Is it PMS-induced something, I wondered? Was it that chled beer too many from Monday? Or that totally unnecessary drag off VCs cigarette that I immediately regretted from the depths of my throat (barf!)? Or that shady tall glass of water with more ice cubes than I would have liked? I’m a bit suspicious of contaminated ice and the moment I drank that glass of water I had a tiny red flag go up in my head.

Anyhow that was just the morning. I skipped working out and allowed myself to stay in, getting out only much later. I did however cook us a pot of peppery rasam that really helped, and I took the longest nap I’ve taken in a while, which certainly helped. Because I’ve woken up feeling almost 80% better.

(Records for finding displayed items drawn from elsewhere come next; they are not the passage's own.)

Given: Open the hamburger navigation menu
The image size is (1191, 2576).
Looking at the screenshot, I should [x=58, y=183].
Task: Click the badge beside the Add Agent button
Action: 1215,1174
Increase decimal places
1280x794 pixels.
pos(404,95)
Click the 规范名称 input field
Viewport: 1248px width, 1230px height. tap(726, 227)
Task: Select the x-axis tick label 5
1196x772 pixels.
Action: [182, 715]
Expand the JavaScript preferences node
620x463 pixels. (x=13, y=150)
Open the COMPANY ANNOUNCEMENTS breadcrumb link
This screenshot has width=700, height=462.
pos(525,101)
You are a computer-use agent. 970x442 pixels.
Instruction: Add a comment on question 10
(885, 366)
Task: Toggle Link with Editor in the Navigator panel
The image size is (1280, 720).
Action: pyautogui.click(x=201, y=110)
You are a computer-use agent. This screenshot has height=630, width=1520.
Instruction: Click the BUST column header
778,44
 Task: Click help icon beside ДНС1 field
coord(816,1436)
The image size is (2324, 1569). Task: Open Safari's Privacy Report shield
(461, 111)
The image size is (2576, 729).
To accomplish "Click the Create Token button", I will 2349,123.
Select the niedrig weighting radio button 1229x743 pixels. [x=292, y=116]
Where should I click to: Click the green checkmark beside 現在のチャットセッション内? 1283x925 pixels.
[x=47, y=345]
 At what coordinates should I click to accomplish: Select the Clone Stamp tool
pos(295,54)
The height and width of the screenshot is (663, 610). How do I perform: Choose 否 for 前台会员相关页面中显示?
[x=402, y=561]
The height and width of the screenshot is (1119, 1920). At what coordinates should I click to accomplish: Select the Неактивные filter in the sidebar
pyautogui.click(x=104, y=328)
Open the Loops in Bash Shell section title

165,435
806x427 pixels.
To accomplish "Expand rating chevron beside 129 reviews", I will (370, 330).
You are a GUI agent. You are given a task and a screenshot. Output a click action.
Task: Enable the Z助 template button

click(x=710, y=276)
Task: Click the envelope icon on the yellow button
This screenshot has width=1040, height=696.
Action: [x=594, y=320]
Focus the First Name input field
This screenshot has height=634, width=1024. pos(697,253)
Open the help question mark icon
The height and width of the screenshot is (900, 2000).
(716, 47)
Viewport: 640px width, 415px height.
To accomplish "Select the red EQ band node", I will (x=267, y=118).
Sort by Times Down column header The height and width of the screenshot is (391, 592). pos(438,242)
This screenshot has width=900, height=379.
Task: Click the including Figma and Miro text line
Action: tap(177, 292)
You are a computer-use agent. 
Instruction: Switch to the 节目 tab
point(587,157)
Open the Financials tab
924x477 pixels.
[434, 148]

I’ve had the sniffles a few times this past year, but each time I’ve managed to stay off the antibiotics by fighting it off with antihistamines and septilin alone. This time I haven’t even popped an antihistamine yet and I desperately hope I don’t need to take antibiotics so this needs to just peter down and go away soonly.

So if that means I need to just sleep it off, I’m okay with it. If it means my body’s asking for hot tea three times a day, with sugar in it, I did that too. If the will to exercise is missing, I complied.

There is joy in this very new ease in listening and to what my body is asking for, and going with it, rather than fighting it to keep to some sense of routine and “rightness” I have going in my head.

On the upside, a day mostly in bed has meant I finished a whole book I just started. Yay.